Cigna recently asked medical practices to reduce opioid use and improve pain management and substance use treatment where appropriate.
“Improving the quality of care and delivering better health outcomes for our customers are at the core of Cigna Collaborative Care. Adopting this pledge is an opportunity to shine a light on one of the biggest crises we face in health care today and enables us to work collaboratively with our clinical partners to find effective solutions,” Dick Salmon, MD, vice president and national medical executive for performance measurement and improvement for Cigna, said in a release. “It’s not enough to just sign the pledge. We’re counting on these groups to commit to taking specific actions and we will discuss results as part of our ongoing quality reviews.”

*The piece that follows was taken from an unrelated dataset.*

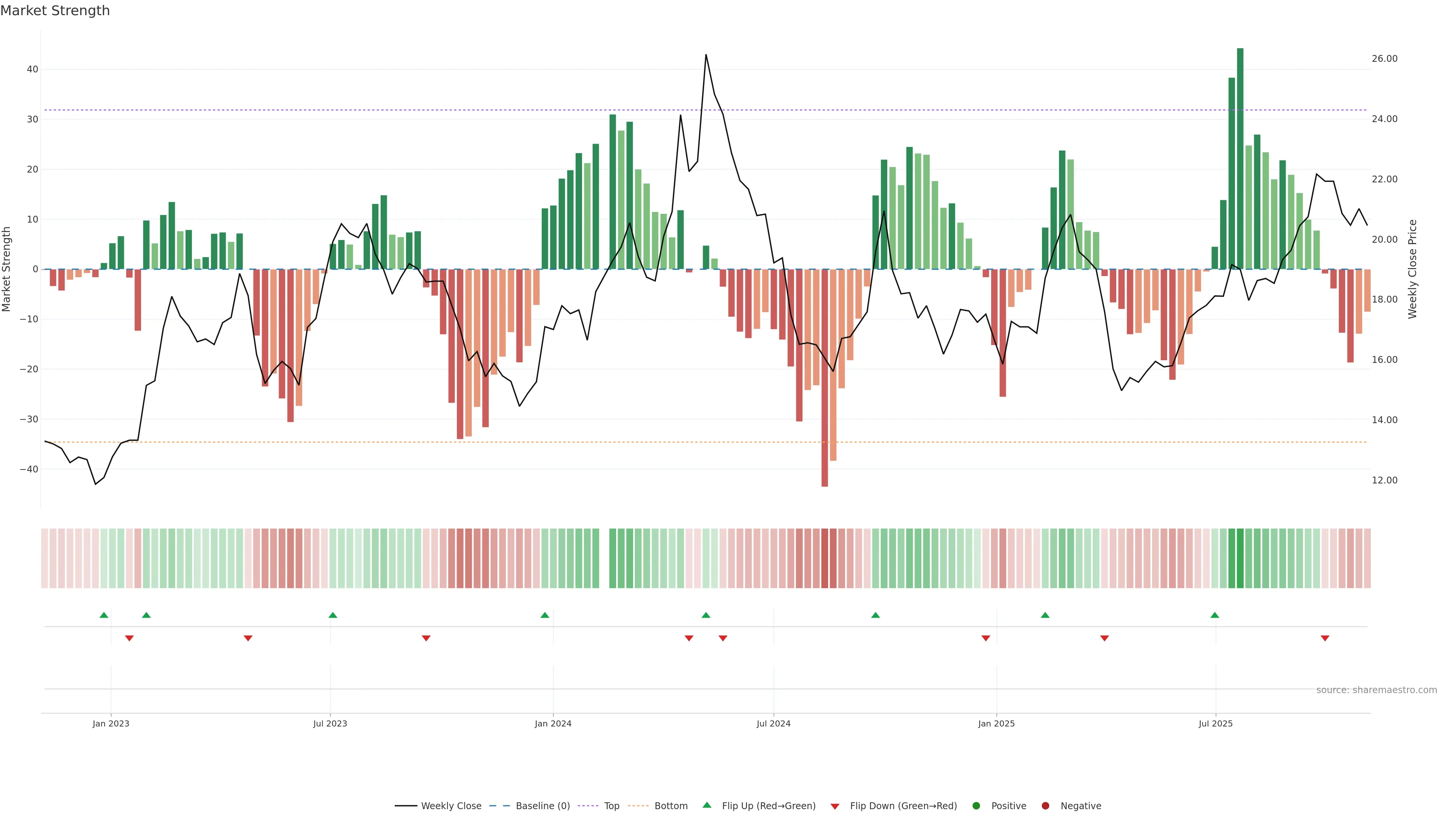
Task: Click the Jan 2024 x-axis label
Action: tap(553, 723)
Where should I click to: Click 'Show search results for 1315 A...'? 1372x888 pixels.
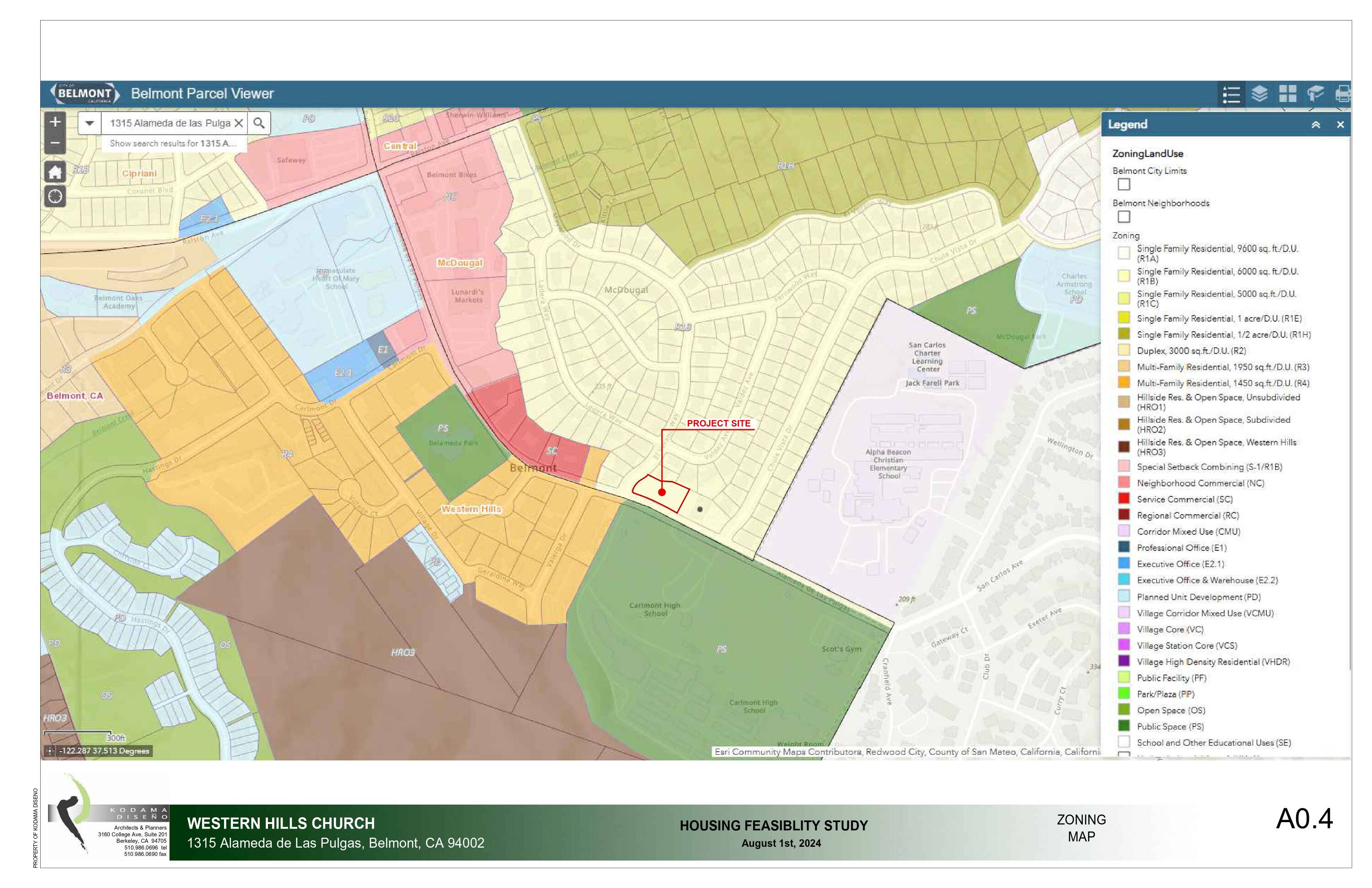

AMA has created a task force to reduce opioid abuse and has also joined a group of health care organizations seeking changes on the prior authorization requirements imposed on medical tests, procedures, devices and drugs.
The AMA release noted that in 2015, 2 million Americans had a substance use disorder involving opioid analgesics. In addition, almost 600,000 people have a substance use disorder involving heroin and more than 33,000 Americans died in 2015 due to an opioid-related overdose.
Disclosure: Harris is a member of AMA. Dubester and Samitt work for Anthem, and Salmon works for Cigna.